── Exercise data ──

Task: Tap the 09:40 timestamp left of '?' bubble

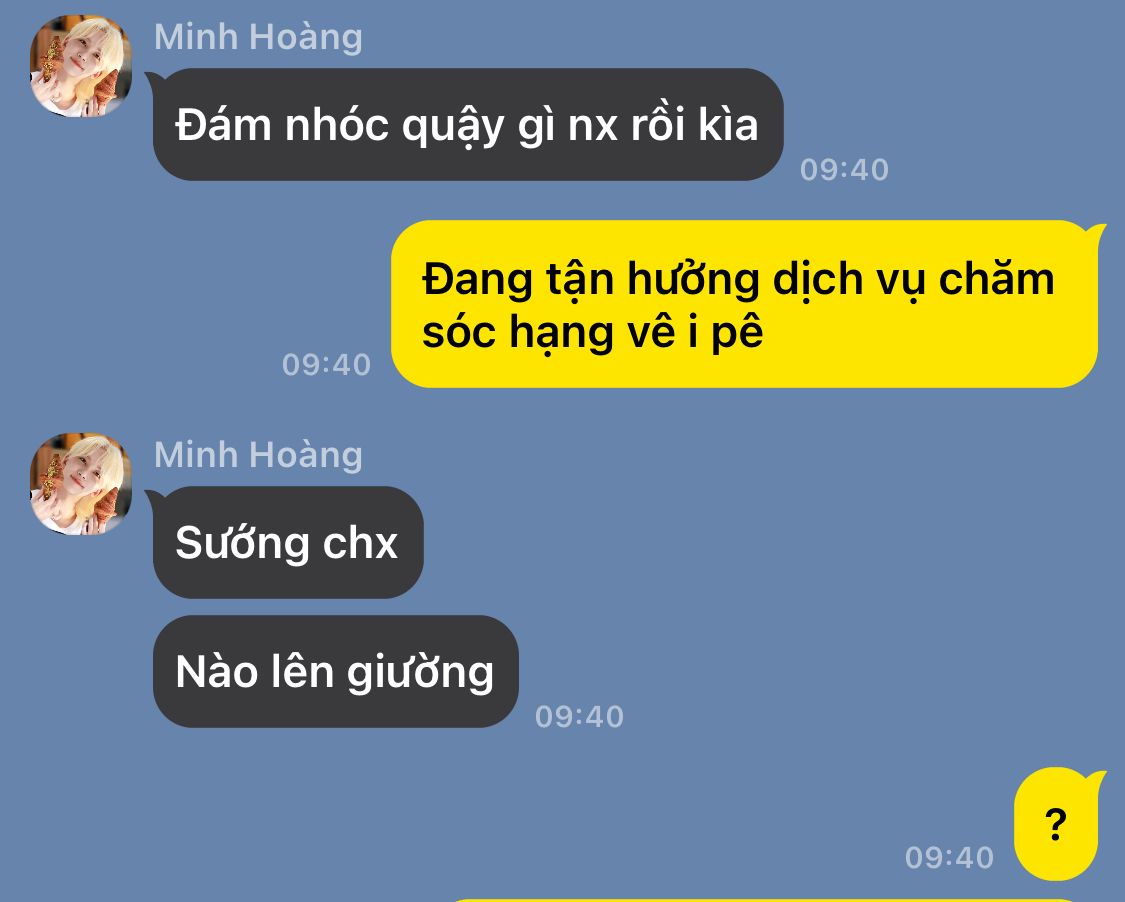Action: [x=949, y=858]
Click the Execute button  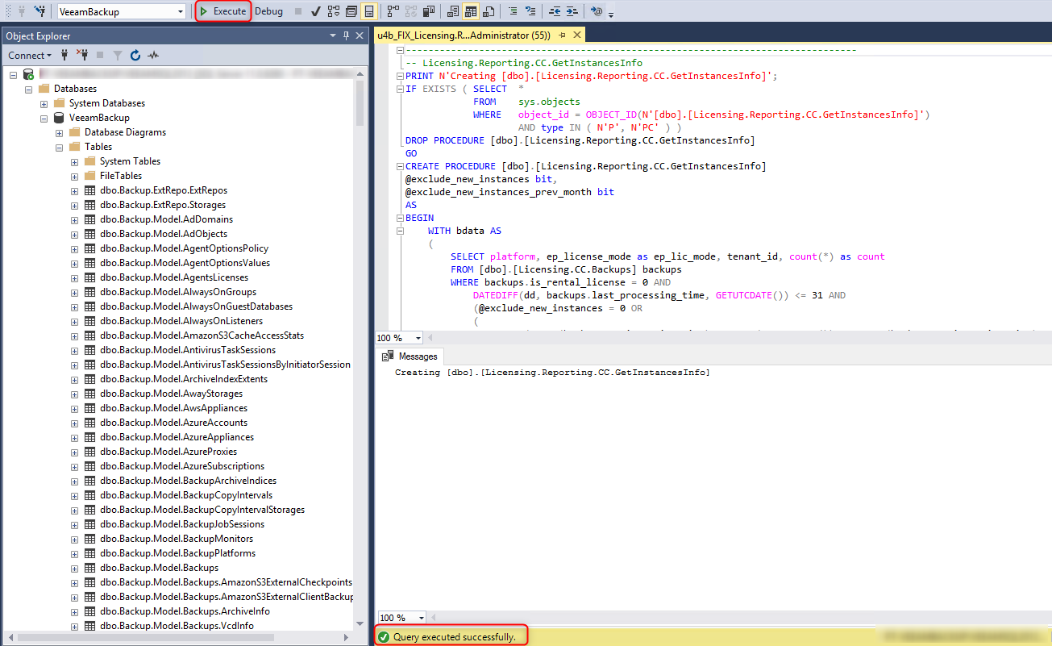point(222,11)
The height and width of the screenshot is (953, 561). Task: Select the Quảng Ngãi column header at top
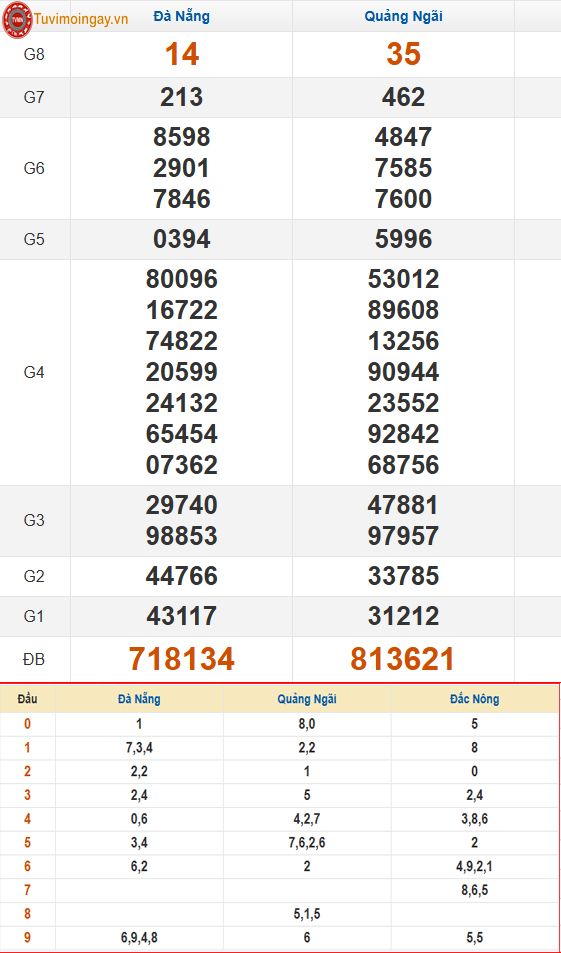403,16
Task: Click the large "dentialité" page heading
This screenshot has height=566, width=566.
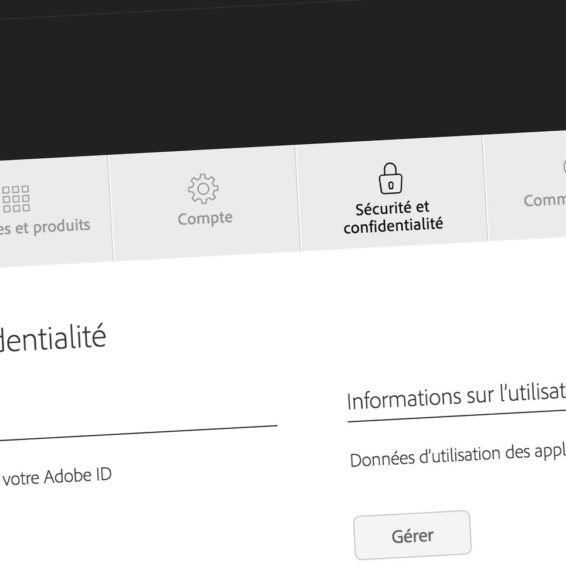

───

Problem statement: The reply needs to repeat exactly the line containing "The height and" and each line after it, through the final line of the entries above, and to skip the pictures.

Written answer:
The height and width of the screenshot is (953, 561). Task: Select the Quảng Ngãi column header at top
403,16
Task: Click the large "dentialité" page heading
This screenshot has height=566, width=566.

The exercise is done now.